(List of tasks):
[1] Print the warm-cable post from "On Tue, 04 Sep" to "if anybody's interested.".
[2] In the warm-cable post, what kind of meter is suggested for measuring the actual current?
[3] Continue the warm-cable post from the point where it stops.
::: Extracted text :::
Thanks for the reply

On Tue, 04 Sep 2007 12:28:38 +0100, Andy Wade
wrote:

Adrian wrote:

All works fine - but the cable is warm to the touch - not hot - just
warm - maybe 50C - will measure it later if anybody's interested.

Should I be worried that the cable's warm ?


"Warm" is OK, but I wouldn't expect a clipped direct 2.5 cable running
at 15 A to be particularly warm. 56% of the rated current implies about
31% of the permitted temperature rise of 40 deg. i.e. only around 12-13
deg. rise.


I'll get a thermometer on it.....


If you are worried, hire or borrow a clamp meter (preferably true RMS
reading) and measure the actual current.


Yes - got one of those 'somewhere'...
Still sorting out boxes after the big move 12 months ago -
never did find that nice fluorescent bench lamp !
::: Data provided :::
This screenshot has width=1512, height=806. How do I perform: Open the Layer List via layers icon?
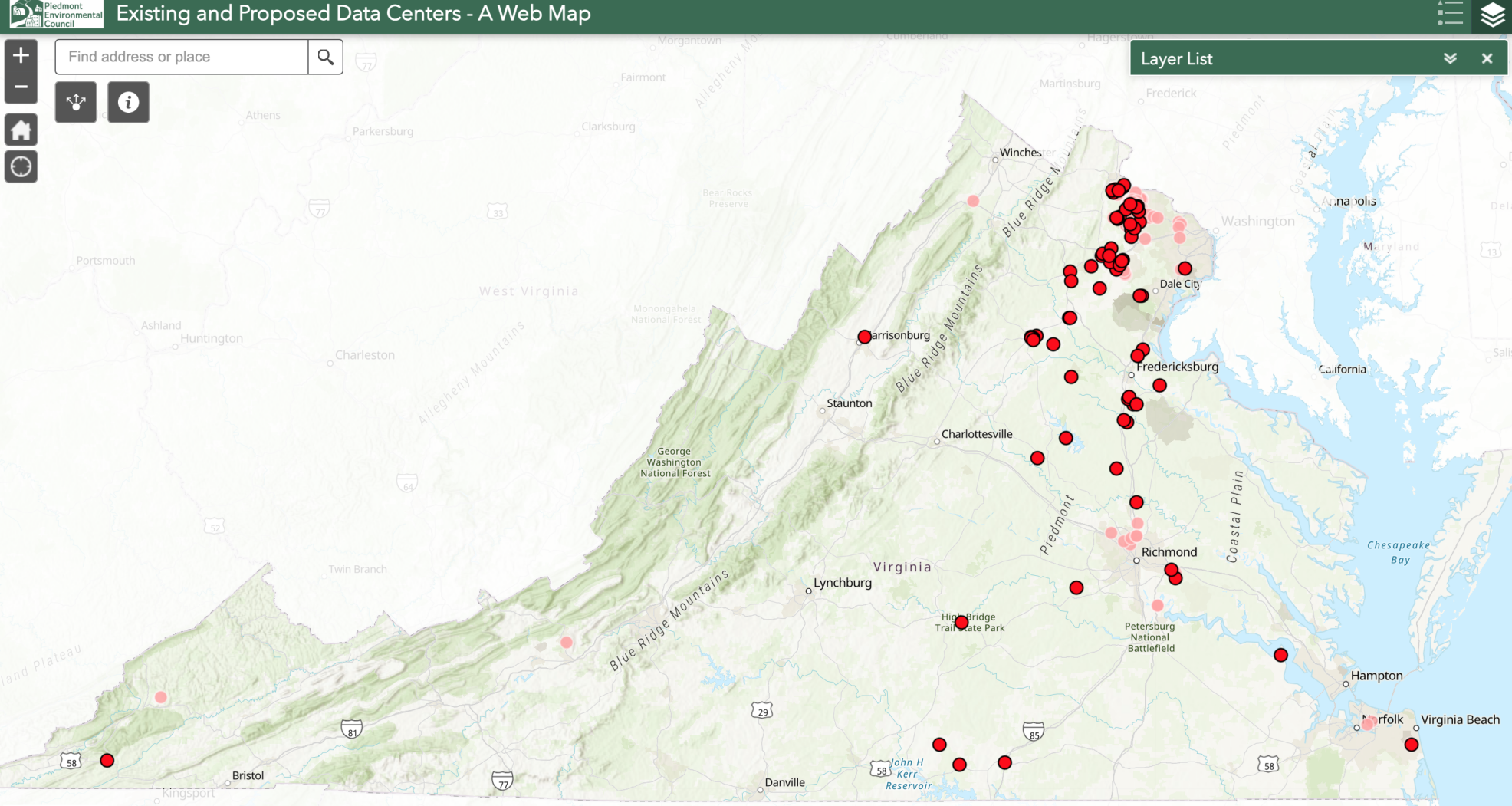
:::
(Task-by-task outputs):
[1]
On Tue, 04 Sep 2007 12:28:38 +0100, Andy Wade
wrote:

Adrian wrote:

All works fine - but the cable is warm to the touch - not hot - just
warm - maybe 50C - will measure it later if anybody's interested.

[2] A clamp meter, preferably one with true RMS reading.

[3]
Is it worth doubling-up the cable (2 x 2.5mm cables) - or is a
warm cable acceptable ??


Simpler to up it to a 4 or 6 mm^2 cable if necessary.


Well - possibly - but it's only a run of 6ft or so - and I happen to
have some spare 2.5mm 'by me'.... g

The wiring from the FCU down to the heat pump has been done in the
same T&E - guess I could double up on that as well.....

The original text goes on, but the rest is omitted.